____ RECORD EXTRACTS
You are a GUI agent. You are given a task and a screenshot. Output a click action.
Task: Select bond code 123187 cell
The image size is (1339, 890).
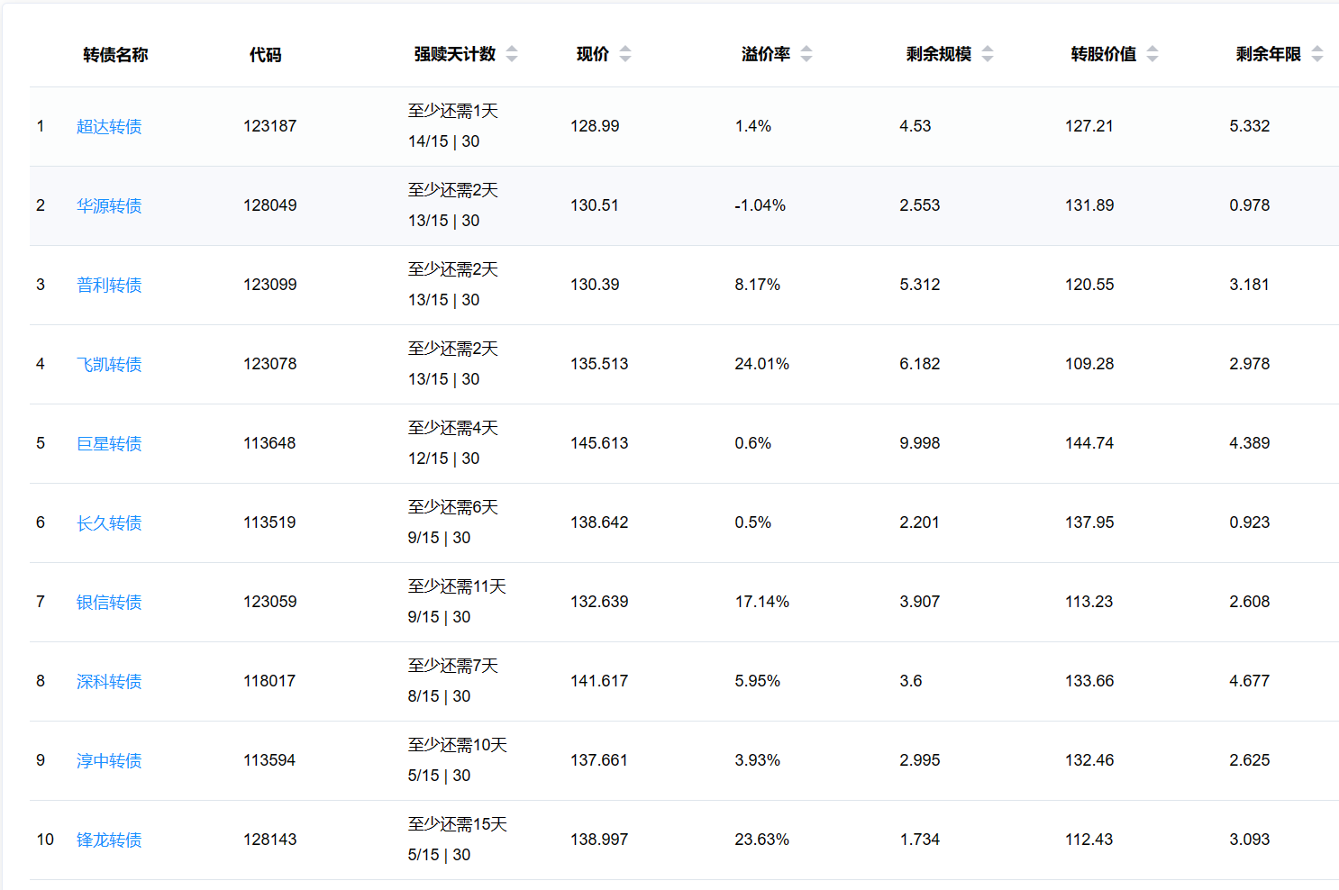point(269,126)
________
____ RECORD EXTRACTS
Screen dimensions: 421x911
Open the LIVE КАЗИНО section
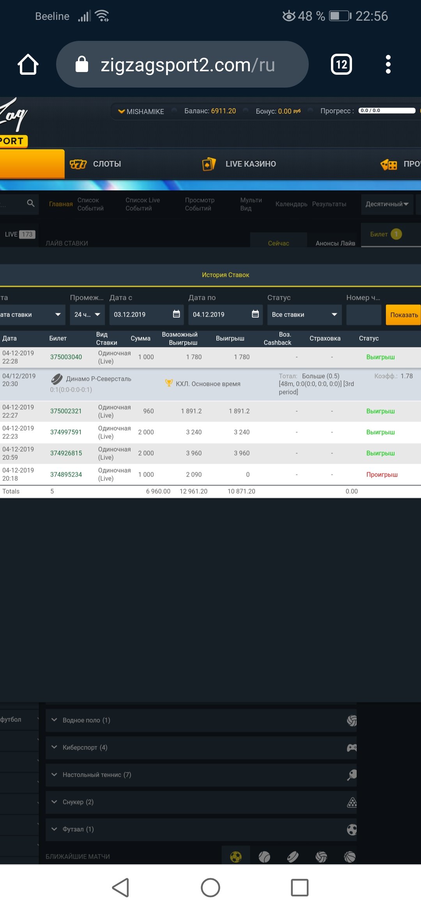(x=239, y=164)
________
____ RECORD EXTRACTS
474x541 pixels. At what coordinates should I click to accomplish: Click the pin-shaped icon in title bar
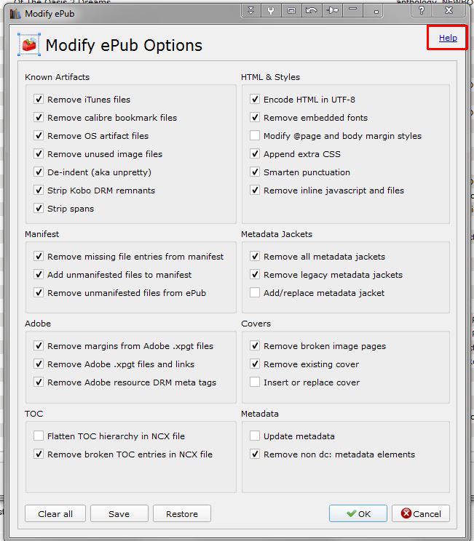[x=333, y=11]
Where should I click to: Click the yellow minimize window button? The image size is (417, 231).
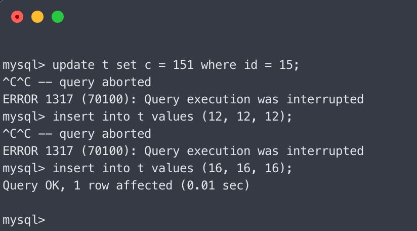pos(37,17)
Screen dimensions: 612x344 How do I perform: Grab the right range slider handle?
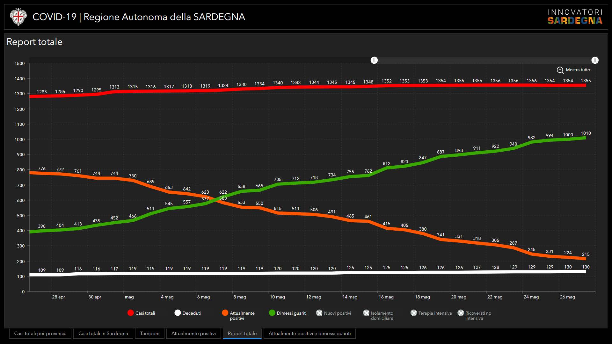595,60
________
(WHAT TO WORK ON): Convert the listing, everything from the line containing "You are a GUI" down to the line containing "point(269,126)", into a JSON list of strings with one string per line and no blank lines. Leave the pictures out.

(OUTPUT OF THE EXERCISE):
[
  "You are a GUI agent. You are given a task and a screenshot. Output a click action.",
  "Task: Select bond code 123187 cell",
  "The image size is (1339, 890).",
  "point(269,126)"
]